Use this file to discover all available pages before exploring further.

You tell the model when the user is done speaking by sending finalize. This can come from a user releasing a push-to-talk button, or from your own voice activity detection (VAD). Transcript events are deltas — concatenate text from is_final events (without stripping whitespace) to assemble the full transcript.
Generates complete sentences and calls finalize after each one.In a real voice agent, you wouldn’t know where sentence boundaries are ahead of time and would only call finalize when the user is done speaking.
def stt_manual_finalize_websocket(client: Cartesia, *args: str) -> None:
    """Realtime STT (manual finalize): recommended for push-to-talk apps.

    Generates test audio via TTS, pushes it into the STT WebSocket in real-time
    100ms chunks, then sends `finalize` to trigger transcription of the buffered
    audio.

    You control when the model emits transcripts by sending `finalize`.
    Transcript events are deltas — concatenate `text` from `is_final` events
    (without stripping whitespace) to assemble the full transcript.

    Pass the transcript to synthesize as arguments, or call with no args to use
    a default sample transcript.
    """
    import re
    import time
    from typing_extensions import Literal

    encoding: Literal["pcm_s16le"] = "pcm_s16le"
    sample_rate: Literal[16000] = 16000

    input_text = (
        " ".join(args)
        if args
        else "The quick brown fox jumps over the lazy dog. Sandy sells seashells on the sea shore."
    )
    print(f"Generating audio for: {input_text!r}")

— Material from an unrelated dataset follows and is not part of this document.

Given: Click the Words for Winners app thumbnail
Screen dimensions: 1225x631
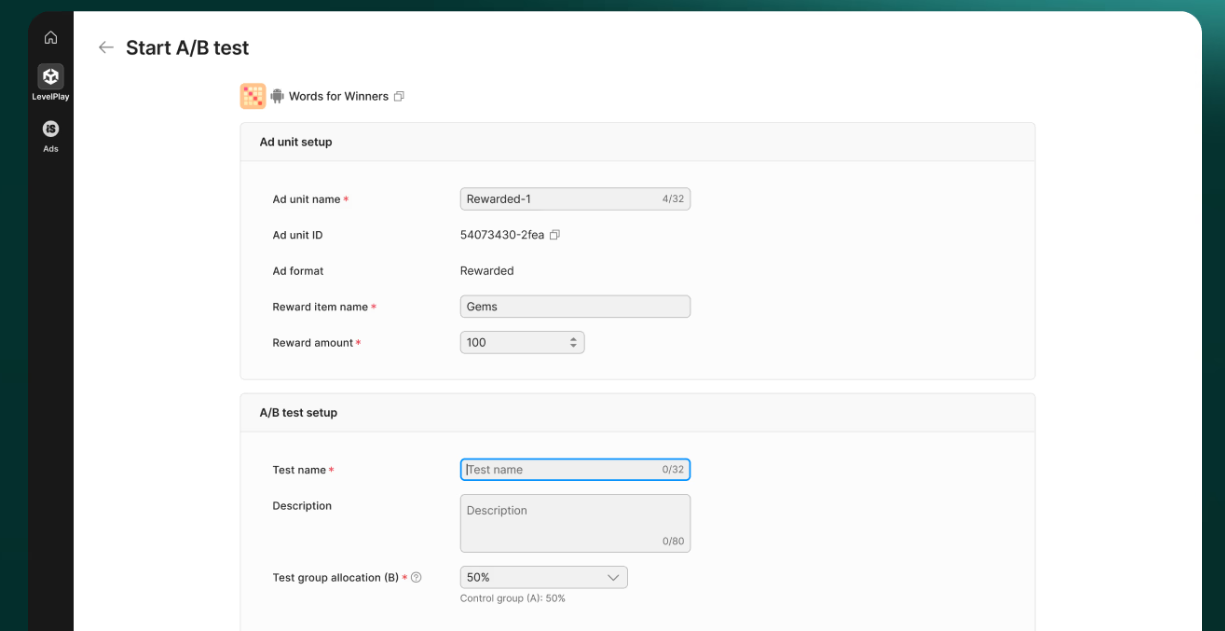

    with client.stt.manual_finalize.websocket(
        encoding=encoding,
        model="ink-2",
        sample_rate=sample_rate,
    ) as connection:

        def generate_audio_and_push(utterance: str) -> None:
            audio = client.tts.generate(
                model_id="sonic-latest",
                transcript=utterance,
                voice={"mode": "id", "id": "6ccbfb76-1fc6-48f7-b71d-91ac6298247b"},
                output_format={"container": "raw", "encoding": encoding, "sample_rate": sample_rate},
                language="en",
            ).read()
            chunk_bytes = (sample_rate * 2) // 10  # 100ms of pcm_s16le (2 bytes/sample)
            for i in range(0, len(audio), chunk_bytes):
                connection.send_raw(audio[i : i + chunk_bytes])
                time.sleep(0.1)  # each chunk is 100ms of audio — pace sends to match real time
            # Triggers transcription of buffered audio.
            connection.send("finalize")

        # Split the transcript on full stops to simulate multiple user utterances.
        # In a real app you would run voice activity detection (VAD) on the user's
        # audio stream to decide when to send the `finalize` command.
        for utterance in (u for u in input_text.split(".") if re.search(r"\w", u)):
            generate_audio_and_push(utterance)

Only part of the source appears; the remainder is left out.